**Text segment**
A DAY of mourning and a minute’s silence were held in Peñiscola on Friday out of respect for the two people who died in the tragic three-storey apartment block collapse on Wednesday.
A woman of Cuban origin was killed in the accident along with the 14-year-old son of her partner. Her partner survived unhurt but the woman’s 26-year-old son was pulled out of the rubble alive and taken to intensive care at Vinaròs Hospital. On Friday his condition had improved enough to be moved from the ICU to a ward.
Peñiscola mayor, Andrés Martínez, spoke at the act on Friday and thanked emergency services for their tireless rescue work, as well as the townspeople who had brought food and drink for those involved in the rescue effort, and the neighbours who had given shelter to the holidaymakers who had been left with nowhere to go.
The cause of the collapse, which destroyed 18 of the 55 apartments, is still unknown but the mayor assured the town that there would be “an investigation to find out what happened.”
He continued: “With the help of the Valencian and Spanish governments we are going to get to the bottom of this. The specialists have been working right from the start with the remains of the building and the central staircase, which is the part at risk of falling, to see which areas are safe to work on.”

**Required action A**
Answer these questions about the report on the Peñiscola apartment collapse:
(i) Where was the woman's 26-year-old son taken for intensive care?
(ii) How many of the building's apartments did the collapse destroy?
(iii) What is the name of Peñiscola's mayor?
**Required action B**
Whom did the mayor thank at Friday's act, according to the report on the Peñiscola apartment collapse? List every group he named.
**Required action C**
Continue the report on the Peñiscola apartment collapse from where it stops.

(Stored items from a collection)
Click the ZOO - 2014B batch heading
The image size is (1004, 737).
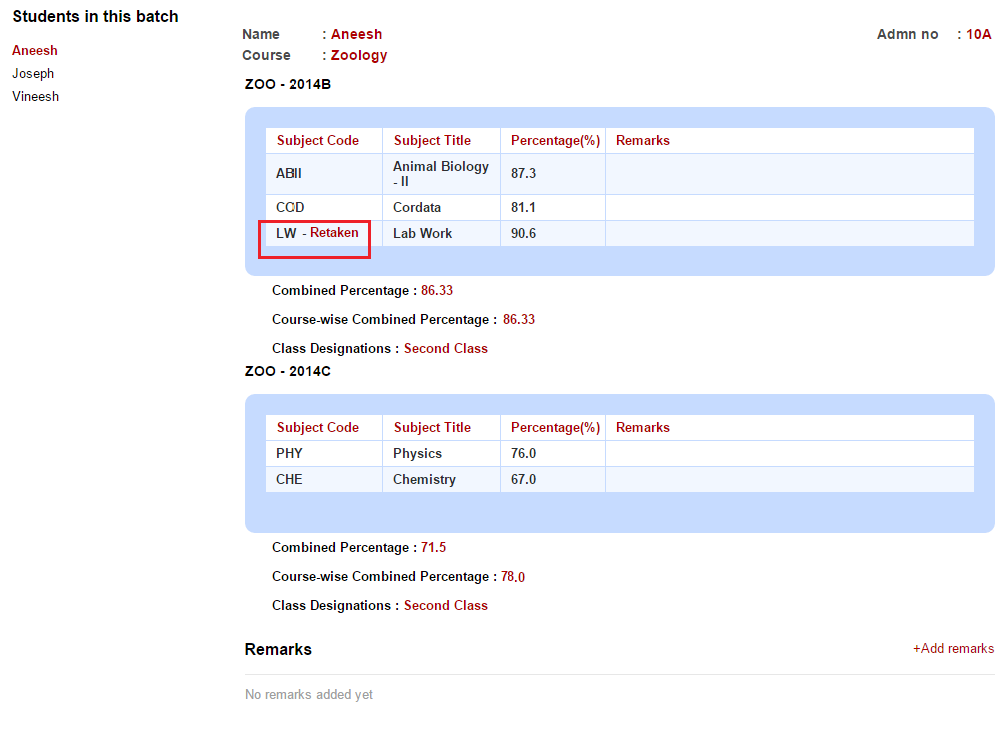click(288, 84)

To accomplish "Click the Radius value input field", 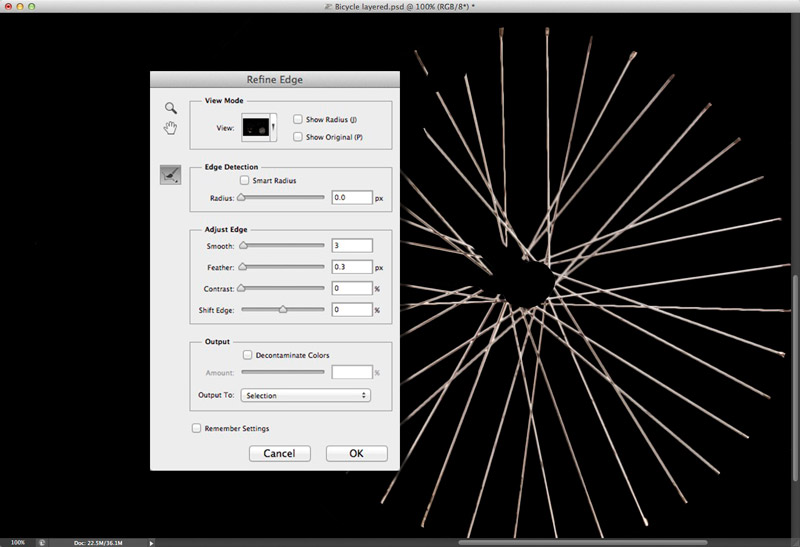I will click(x=351, y=198).
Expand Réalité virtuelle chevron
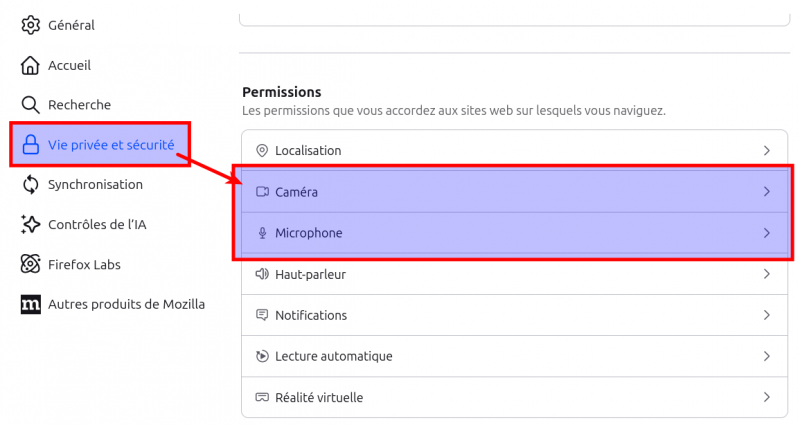The image size is (800, 425). (x=767, y=397)
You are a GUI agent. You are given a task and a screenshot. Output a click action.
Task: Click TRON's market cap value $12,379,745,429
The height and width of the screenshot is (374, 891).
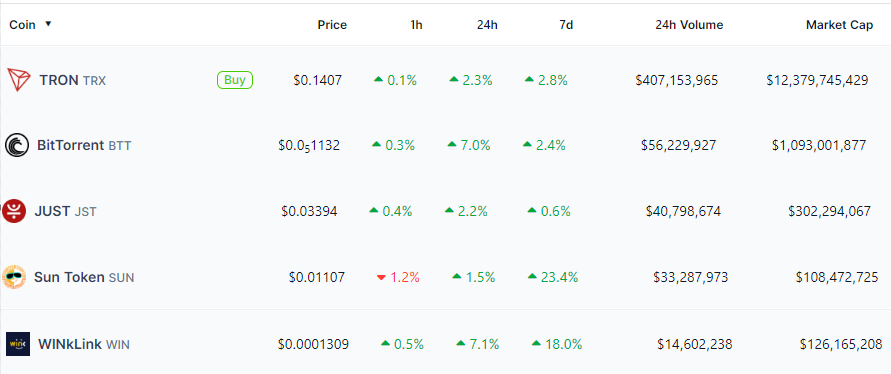pyautogui.click(x=817, y=80)
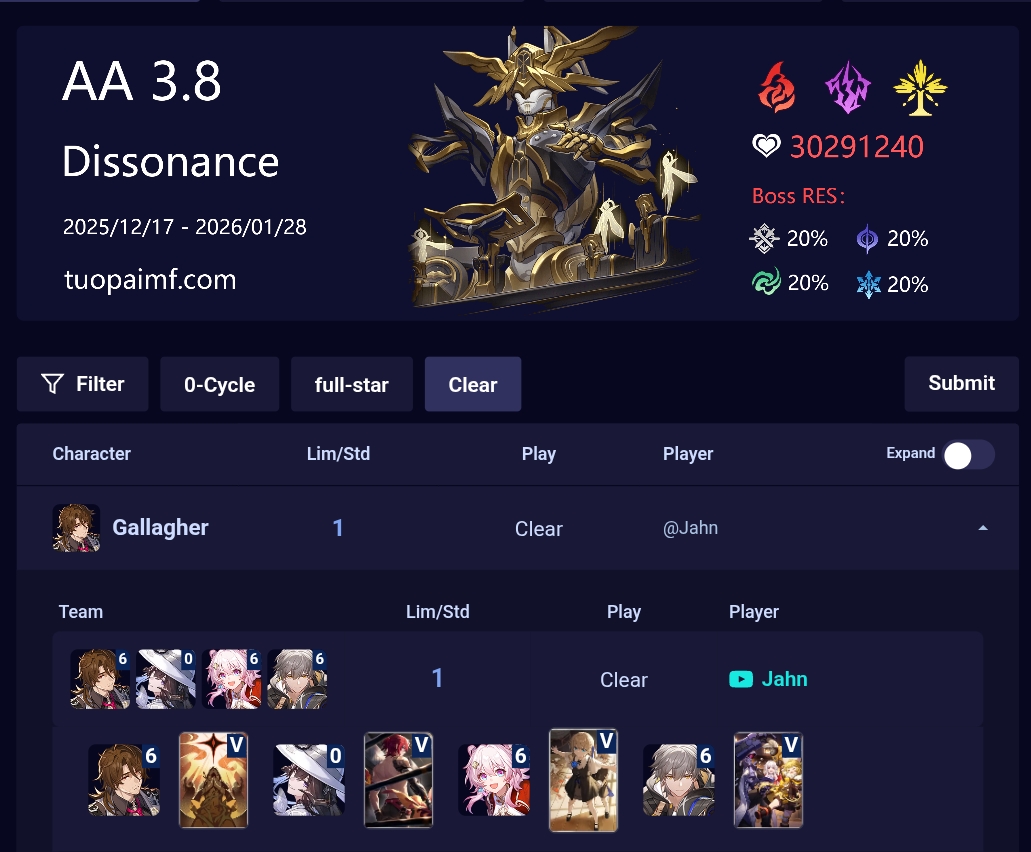Click March 7th's light cone card thumbnail

[x=583, y=780]
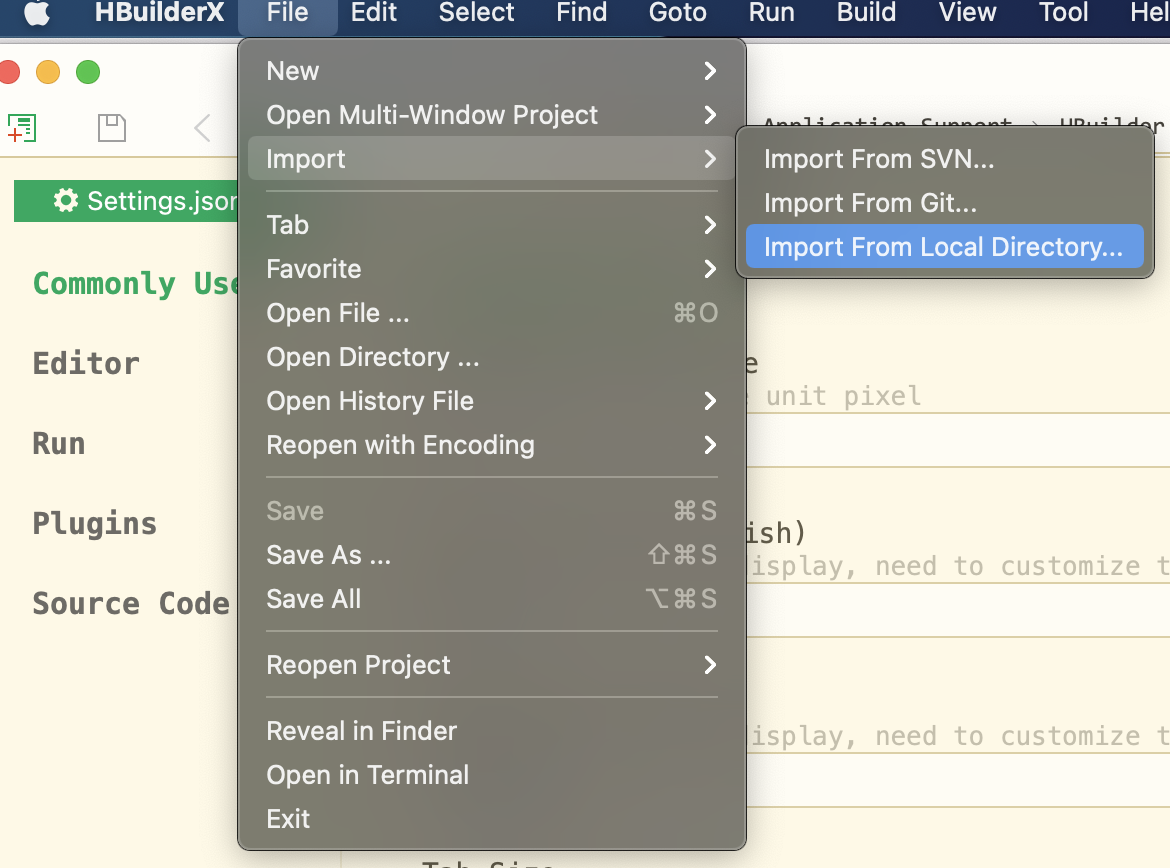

**Expected output A**
(i) Vinaròs Hospital
(ii) 18 of the 55 apartments
(iii) Andrés Martínez

**Expected output B**
- Emergency services, for their tireless rescue work
- The townspeople who brought food and drink for those involved in the rescue effort
- The neighbors who gave shelter to holidaymakers left with nowhere to go

**Expected output C**
He explained that the work would begin with hundreds of lorries clearing away the debris of the 18 apartments and the report to find out what caused the collapse will be done, but he warned that “finding out what happened could take weeks or even months.”
He said many of the people who had been left ‘homeless’, had returned to their own towns and cities or would do so soon, as they had been staying in the apartments on holiday, but meanwhile they could stay in the town’s hotels.

However, he highlighted the case of the owner of the affected apartment who had come out of the accident unharmed but that he had lost “his home, his partner and his son” and was receiving psychological help from social services as well as financial aid from the town council and the regional government given that it had been his only home.